I also noticed that your neg seems overdeveloped, even though you are adjusting for the higher temperature. If you look at the frame numbers, they all have that grey halo - that's a symptom of overdeveloped film. If you keep the chemicals in the fridge as you mentioned, and develop at a lower temp (I always worked at 21 deg.C, or about 75-ish I think?), you should be ok, but you may want to revisit your development time if that grey halo doesn't go away.

Oh and incidentally, the developer rinsing out pink can be normal for some (but not all) film types, for example Kodak T-max used to be like that, but none of the Ilford films were.


----------



## Josh66 (Jun 20, 2011)

BlackSheep said:


> I also noticed that your neg seems overdeveloped, even though you are adjusting for the higher temperature. If you look at the frame numbers, they all have that grey halo - that's a symptom of overdeveloped film. If you keep the chemicals in the fridge as you mentioned, and develop at a lower temp (I always worked at 21 deg.C, or about 75-ish I think?), you should be ok, but you may want to revisit your development time if that grey halo doesn't go away.

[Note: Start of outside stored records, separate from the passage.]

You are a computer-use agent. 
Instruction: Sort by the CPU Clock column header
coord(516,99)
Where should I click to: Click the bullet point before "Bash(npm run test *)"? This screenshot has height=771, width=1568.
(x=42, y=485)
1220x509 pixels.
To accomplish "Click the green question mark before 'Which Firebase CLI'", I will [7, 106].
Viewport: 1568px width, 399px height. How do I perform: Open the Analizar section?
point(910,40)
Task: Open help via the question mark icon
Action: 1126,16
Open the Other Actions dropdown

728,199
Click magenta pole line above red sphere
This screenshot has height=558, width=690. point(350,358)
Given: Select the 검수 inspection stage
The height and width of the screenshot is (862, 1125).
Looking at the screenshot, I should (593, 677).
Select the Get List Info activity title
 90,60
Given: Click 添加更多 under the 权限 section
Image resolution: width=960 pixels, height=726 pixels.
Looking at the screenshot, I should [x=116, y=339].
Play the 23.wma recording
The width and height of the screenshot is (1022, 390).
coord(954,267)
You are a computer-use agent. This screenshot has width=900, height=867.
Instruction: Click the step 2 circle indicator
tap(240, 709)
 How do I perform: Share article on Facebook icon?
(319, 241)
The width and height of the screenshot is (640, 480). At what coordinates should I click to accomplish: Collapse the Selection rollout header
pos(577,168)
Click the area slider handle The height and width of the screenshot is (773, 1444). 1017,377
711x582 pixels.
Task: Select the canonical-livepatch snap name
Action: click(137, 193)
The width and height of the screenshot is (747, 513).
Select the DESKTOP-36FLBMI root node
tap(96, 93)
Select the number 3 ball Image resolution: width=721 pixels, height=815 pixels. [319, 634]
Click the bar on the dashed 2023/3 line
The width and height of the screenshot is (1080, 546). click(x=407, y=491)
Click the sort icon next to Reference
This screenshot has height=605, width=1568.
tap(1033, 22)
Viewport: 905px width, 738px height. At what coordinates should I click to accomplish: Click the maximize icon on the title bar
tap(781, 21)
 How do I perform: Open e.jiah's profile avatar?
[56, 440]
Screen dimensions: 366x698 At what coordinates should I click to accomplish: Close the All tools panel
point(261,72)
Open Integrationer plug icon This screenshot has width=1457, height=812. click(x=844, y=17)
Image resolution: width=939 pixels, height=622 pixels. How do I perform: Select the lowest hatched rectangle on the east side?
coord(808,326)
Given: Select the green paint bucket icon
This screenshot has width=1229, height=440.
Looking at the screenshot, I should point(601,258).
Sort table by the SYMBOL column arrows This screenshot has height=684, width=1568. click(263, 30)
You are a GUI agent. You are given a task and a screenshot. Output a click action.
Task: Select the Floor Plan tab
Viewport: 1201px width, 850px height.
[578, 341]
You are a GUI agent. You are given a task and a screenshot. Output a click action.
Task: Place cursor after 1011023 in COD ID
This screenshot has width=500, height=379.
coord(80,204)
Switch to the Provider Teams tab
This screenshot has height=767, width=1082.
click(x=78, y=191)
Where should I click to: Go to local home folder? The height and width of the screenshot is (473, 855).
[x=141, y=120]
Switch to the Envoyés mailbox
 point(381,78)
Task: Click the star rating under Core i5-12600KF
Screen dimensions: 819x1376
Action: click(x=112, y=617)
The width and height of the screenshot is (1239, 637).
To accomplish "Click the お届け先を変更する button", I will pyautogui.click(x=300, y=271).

I'm sure it is a little over-developed...  The correct time at 20 degrees would have been 7 minutes (I think - going from memory here).  The adjusted time _should_ have been closer to 3 1/2 minutes, but I didn't want it go go under 5 minutes so I figured a little over-development would be OK.  I should have probably used a different dilution to allow for a longer time...


Also, with the frame numbers - that may be partly just how the film is.  I have noticed that the frame numbers and other markings on Efke film are kinda random - sometimes they're nice and sharp/well defined, other times they're out of focus/scratched up...  You can see it a little on the picture I posted.  The '75' on the top looks sharp (though it does have scratch marks around it), but the one on the bottom is fuzzy.  The '76' is an even better example...



BlackSheep said:


> Oh and incidentally, the developer rinsing out pink can be normal for some (but not all) film types, for example Kodak T-max used to be like that, but none of the Ilford films were.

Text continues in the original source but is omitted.